● Exercise passage:
##########
Knowing the cause tells you what technique will help most.

Technique 1: Re-export from the source

If you have the original document (Word, Google Docs, Figma, InDesign), re-exporting is almost always the best option. Choose "Optimize for web/screen" or "Smallest file size" — these presets downsample images to 96–150 DPI and subset fonts automatically.

In Adobe Acrobat: File → Save As Other → Reduced Size PDF.

In LibreOffice: Export as PDF → choose "JPEG compression" for images.

In Word: File → Export → Create PDF/XPS → Options → Bitmap compression.

Technique 2: Ghostscript (command line)

Ghostscript is free, available on all platforms, and produces the best compression ratios. It re-renders the PDF at a target DPI, recompresses images, and strips most metadata.

gs -sDEVICE=pdfwrite \
   -dCompatibilityLevel=1.4 \
   -dPDFSETTINGS=/ebook \
   -dNOPAUSE -dBATCH -dQUIET \
   -sOutputFile=output.pdf \
   input.pdf

The -dPDFSETTINGS presets control quality:

Setting Target DPI Best for
/screen 72 DPI Email, web preview
/ebook 150 DPI Reading on screen
/printer 300 DPI Home printing
/prepress 300 DPI + color Professional print
/default No change Lossless stream compression only

For most use cases, /ebook is the sweet spot — noticeably smaller than the original but still sharp enough to read comfortably.

Technique 3: img2pdf + pngquant for image-heavy PDFs

If your PDF is essentially a stack of scanned images, compress the images first, then reassemble:

# Extract pages as images (requires poppler)
pdftoppm -r 150 input.pdf page

# Compress images
pngquant --quality=65-80 *.png

# Reassemble
img2pdf page-*.png -o output.pdf

This workflow is especially effective for scanned documents where the original scanner saved 600 DPI TIFFs.

Technique 4: Online tools

When you don't have command-line tools available, browser-based compressors handle the heavy lifting. Upload the PDF, choose a quality level, download the result — no software installation needed, and the file never has to leave your browser if the tool processes client-side.

The key thing to check: does the tool process files in your browser (client-side) or send them to a server? For sensitive documents like contracts or medical records, client-side processing is safer.
##########
(Collected data)
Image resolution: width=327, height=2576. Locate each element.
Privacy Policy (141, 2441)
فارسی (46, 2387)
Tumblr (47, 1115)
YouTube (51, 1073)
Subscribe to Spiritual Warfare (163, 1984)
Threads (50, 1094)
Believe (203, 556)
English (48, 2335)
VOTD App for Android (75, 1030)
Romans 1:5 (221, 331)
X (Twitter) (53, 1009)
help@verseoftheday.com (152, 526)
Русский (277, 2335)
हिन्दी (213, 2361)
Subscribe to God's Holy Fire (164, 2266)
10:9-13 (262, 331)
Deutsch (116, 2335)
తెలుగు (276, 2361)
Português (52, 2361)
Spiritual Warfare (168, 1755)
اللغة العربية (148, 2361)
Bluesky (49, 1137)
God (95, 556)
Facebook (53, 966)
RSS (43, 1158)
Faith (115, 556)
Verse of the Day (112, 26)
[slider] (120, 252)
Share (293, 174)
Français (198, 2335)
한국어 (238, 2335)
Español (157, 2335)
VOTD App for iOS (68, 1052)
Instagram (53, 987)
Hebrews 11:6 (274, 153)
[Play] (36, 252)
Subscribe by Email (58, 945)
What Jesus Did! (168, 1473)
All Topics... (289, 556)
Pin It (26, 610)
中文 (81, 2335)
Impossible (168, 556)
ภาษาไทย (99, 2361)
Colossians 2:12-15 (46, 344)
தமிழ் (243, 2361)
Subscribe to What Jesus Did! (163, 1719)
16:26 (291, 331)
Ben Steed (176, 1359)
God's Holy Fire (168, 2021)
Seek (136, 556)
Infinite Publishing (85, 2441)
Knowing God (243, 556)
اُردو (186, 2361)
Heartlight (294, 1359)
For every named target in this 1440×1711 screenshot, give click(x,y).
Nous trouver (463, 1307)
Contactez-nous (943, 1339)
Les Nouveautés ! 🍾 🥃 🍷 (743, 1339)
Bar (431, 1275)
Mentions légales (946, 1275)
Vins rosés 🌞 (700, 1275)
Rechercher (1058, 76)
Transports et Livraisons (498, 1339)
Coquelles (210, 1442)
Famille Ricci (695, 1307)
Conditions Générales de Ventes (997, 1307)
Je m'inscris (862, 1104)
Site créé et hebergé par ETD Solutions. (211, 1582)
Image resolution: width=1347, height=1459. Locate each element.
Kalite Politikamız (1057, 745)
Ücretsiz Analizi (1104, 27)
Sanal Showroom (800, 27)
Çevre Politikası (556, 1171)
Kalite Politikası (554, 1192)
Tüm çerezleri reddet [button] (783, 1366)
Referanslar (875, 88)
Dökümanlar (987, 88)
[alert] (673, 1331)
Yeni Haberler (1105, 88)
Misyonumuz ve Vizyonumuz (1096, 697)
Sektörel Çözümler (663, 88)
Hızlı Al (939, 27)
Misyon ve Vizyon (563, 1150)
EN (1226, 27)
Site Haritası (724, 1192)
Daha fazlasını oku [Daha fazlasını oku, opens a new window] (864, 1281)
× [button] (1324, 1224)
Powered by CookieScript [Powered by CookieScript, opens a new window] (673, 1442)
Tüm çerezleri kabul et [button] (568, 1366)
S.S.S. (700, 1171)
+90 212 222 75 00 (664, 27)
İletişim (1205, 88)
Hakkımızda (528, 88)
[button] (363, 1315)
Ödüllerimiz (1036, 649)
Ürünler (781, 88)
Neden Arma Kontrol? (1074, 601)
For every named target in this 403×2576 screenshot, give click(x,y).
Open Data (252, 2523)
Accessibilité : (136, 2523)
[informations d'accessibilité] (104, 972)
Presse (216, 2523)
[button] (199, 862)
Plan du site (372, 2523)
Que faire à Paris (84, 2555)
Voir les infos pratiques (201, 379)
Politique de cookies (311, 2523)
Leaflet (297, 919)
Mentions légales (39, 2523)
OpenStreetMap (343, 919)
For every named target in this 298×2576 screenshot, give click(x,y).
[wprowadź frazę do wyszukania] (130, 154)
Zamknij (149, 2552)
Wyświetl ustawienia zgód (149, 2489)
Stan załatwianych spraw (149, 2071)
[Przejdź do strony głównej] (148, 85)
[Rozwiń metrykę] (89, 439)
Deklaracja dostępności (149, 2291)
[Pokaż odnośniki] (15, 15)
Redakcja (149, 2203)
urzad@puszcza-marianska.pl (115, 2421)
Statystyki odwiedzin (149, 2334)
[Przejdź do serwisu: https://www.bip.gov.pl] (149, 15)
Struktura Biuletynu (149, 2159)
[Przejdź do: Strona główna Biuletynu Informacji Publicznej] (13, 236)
##########
Pick up the guide on reducing PDF file size right after its final sentence and continue it. The items are not needed for this work.

What "lossless" compression actually means for PDFs

Lossless compression removes duplicate data, optimizes streams, and strips unnecessary metadata without changing any pixel values. The result looks identical to the original. You can get 20–40% size reduction this way on many PDFs — worth doing even if you need to preserve full print quality.

Lossy compression goes further by downsampling images (reducing resolution) and applying JPEG compression. For a 300 DPI press-ready PDF, dropping to 150 DPI screen-quality cuts image data to about 25% of the original — huge savings at the cost of print quality.

For anything that will only ever be read on screen, lossy at 150 DPI is fine.

How much compression is realistic?

Original content Typical reduction
Scanned document (600 DPI TIFF) 85–95% smaller
InDesign/Illustrator export 60–80% smaller
Word/Google Docs export 30–60% smaller
Already-optimized PDF 5–15% smaller
Text-only PDF 5–10% smaller

If a tool claims to compress a text-only PDF by 80%, be skeptical — there isn't that much to compress.

When not to compress

Avoid compression when:

  • The PDF is destined for a professional print shop (they need 300+ DPI).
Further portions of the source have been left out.